- Born: 29 March 1933 Delhi, British Raj
- Died: 14 March 2022 (aged 88) Chennai, Tamil Nadu, India
- Education: Delhi University Cambridge University
- Occupation: Educationist
- Spouse: M. S. Swaminathan ​(m. 1955)​
- Children: Three; including Soumya

= Mina Swaminathan =

Indian educationist (1933–2022)

Mina Swaminathan (29 March 1933 – 14 March 2022) was an Indian educationist in the field of pre-school education. As a teacher at St. Thomas's School, New Delhi, she developed methods using drama in education and language learning, both inside and outside the classroom.
 In children's drama, she developed techniques for creative improvisation, and in writing and production of documentary mime plays. Meena Swaminathan was married to Indian Agricultural Scientist, and "Father of Green Revolution" M.S. Swaminathan, whom she met in 1951 while they were both studying at Cambridge.

== Early life ==
Swaminathan was born on 29 March 1933 to Mathuram and Subrahmanya Bhoothalingam. Her mother was a novelist and playwright who wrote in Tamil and English under the penname Krithika, while her father was an Indian civil servant and economist.

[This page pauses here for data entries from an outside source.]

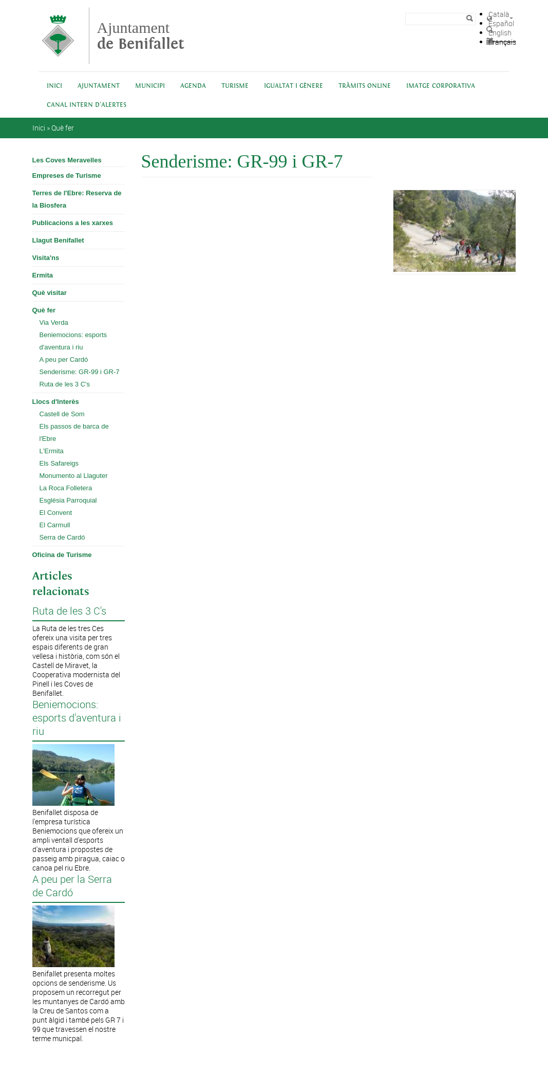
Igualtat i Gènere (293, 86)
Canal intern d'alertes (86, 105)
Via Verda (54, 322)
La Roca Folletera (66, 488)
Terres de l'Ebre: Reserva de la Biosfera (77, 199)
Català (498, 14)
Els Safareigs (59, 463)
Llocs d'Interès (55, 401)
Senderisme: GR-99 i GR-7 (80, 372)
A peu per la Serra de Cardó (72, 886)
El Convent (56, 512)
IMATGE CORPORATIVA (440, 86)
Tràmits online (364, 86)
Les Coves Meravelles (67, 160)
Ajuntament (140, 35)
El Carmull (55, 525)
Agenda (193, 86)
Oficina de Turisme (62, 555)
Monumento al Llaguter (74, 475)
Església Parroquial (68, 500)
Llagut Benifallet (58, 240)
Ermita (42, 275)
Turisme (235, 86)
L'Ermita (52, 451)
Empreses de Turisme (66, 175)
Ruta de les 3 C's (65, 384)
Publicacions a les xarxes (73, 223)
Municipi (150, 86)
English (500, 33)
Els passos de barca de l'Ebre (74, 432)
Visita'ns (46, 258)
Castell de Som (62, 414)
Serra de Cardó (62, 537)
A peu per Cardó (64, 359)
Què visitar (49, 293)
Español (501, 23)
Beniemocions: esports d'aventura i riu (73, 341)
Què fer (62, 128)
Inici (54, 86)
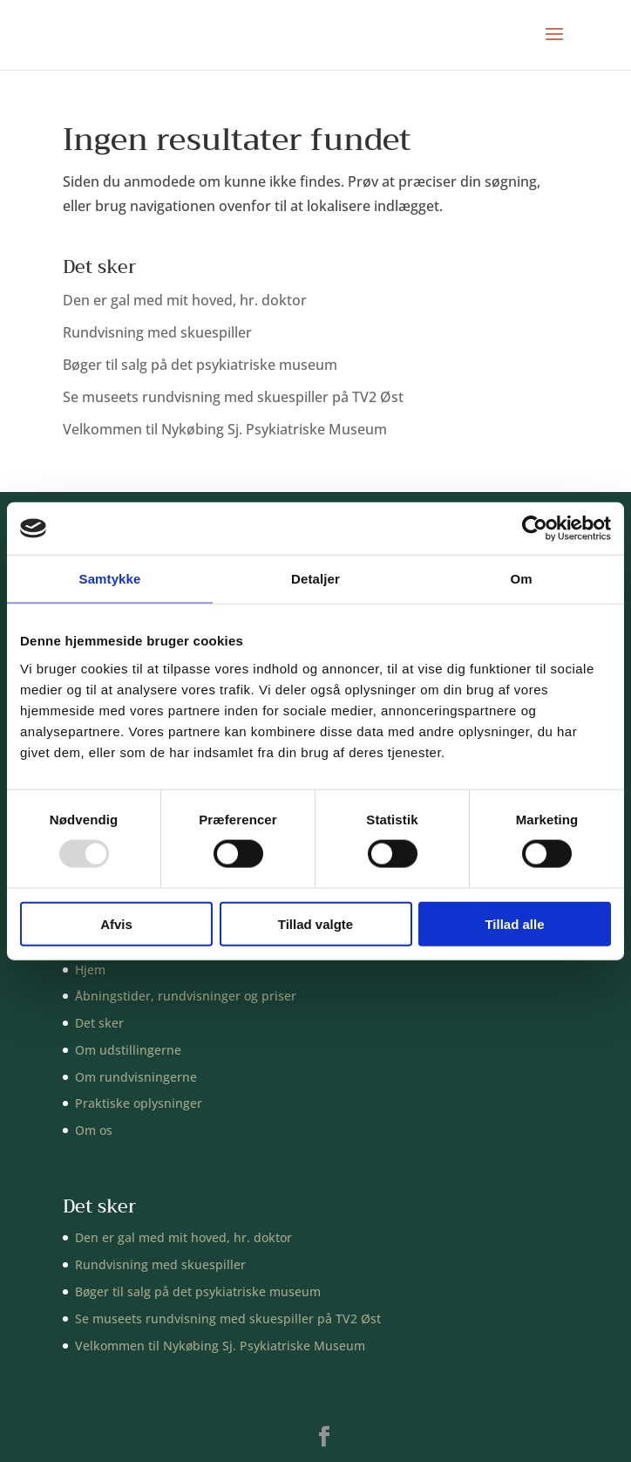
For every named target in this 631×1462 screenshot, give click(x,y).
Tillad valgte (315, 923)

She earned her B.A.(Hons) in 1951 from Delhi University and B.A.(Hons) in 1953, Cambridge University. Her M.A.(English) in 1958 from Panjab University, earned her B.Ed. in 1956 from Central Institute of Education. She earned her M.A.(Cantab) in 1961 Economics from Cambridge University.

==Career==
Swaminathan was an educator who focused on early childhood education and gender and development studies. She was the chairman of the committee that studied development of the pre-school child that was set up by the Indian Central Advisory Board of Education in 1970. The committee's recommendations became the basis for Integrated Child Development Services (ICDS), a program that targeted interventions in early childhood care and development.

Swaminathan was a consultant to UNESCO on early childhood care and education, as well as to UNICEF when she undertook assignments in Vietnam and Kampuchea. She was Secretary and later President of the Indian Association for Pre-school Education, as well as Editor of its journal, and a Member of the Central Advisory Board of Education (CABE). She was also part of the board of trustees in the non-profit M. S. Swaminathan Research Foundation (MSSRF) based in Chennai, Tamil Nadu.

She also focused her efforts on studying gender equality as an activist and also as a founding member of the Centre for Women's Development Studies, a woman and gender development organization, in 1980. She served as the center's vice-chairperson from 1987 through 1993. Her research focus included gender equality, women farmers' rights, rural poverty and its impact on women in rural communities, in addition to early childhood growth and education.

Swaminathan was the author of several books on the subject of drama and child development and contributed articles to leading publications. Her publications included manuals for teachers and day care workers on care and education of children below six, a study of day care for poor working women in India. She was a recipient of the Homi Bhabha fellowship in 1973.

== Select works ==

- Swaminathan, Mina (1991). "Child Care Services in Tamil Nadu"
- Swaminathan, Mina (1993). "Breast-Feeding and Working Mothers: Laws and Policies on Maternity and Child Care"
- Swaminathan, Mina (1993). "Breast-Feeding and Working Mothers"
- Swaminathan, Mina (1995). "A 'Miracle' Really, but Not Divine"
- Swaminathan, Mina (1996). "Innovative Child Care Programmes in India"
- Swaminathan, Mina (1997). "Gender and Agricultural Workers"
- Swaminathan, Mina (2003). "Training for Child Care and Education Workers in India"
- Swaminathan, Mina (2009). "Sixth Pay Commission: Class and Gender Bias"

==Personal life==
Swaminathan was married to Indian agricultural scientist, M.S. Swaminathan, whom she met in 1951 while they were both studying at Cambridge. She was studying economics at Newnham College while he was pursuing his PhD at the school of agriculture in the same university. The couple married in 1955 after their return to India. They lived in Chennai, Tamil Nadu, and had three daughters and five grandchildren. Their daughters include, Dr. Soumya Swaminathan, the Chief Scientist at WHO, Dr. Madhura Swaminathan, Professor of Economics at the Indian Statistical Institute, Bangalore and Nitya Rao, a Senior Lecturer in Gender Analysis and Development at the University of East Anglia.

Swaminathan died from natural causes at her home in Teynampet, Chennai on 14 March 2022, at the age of 88.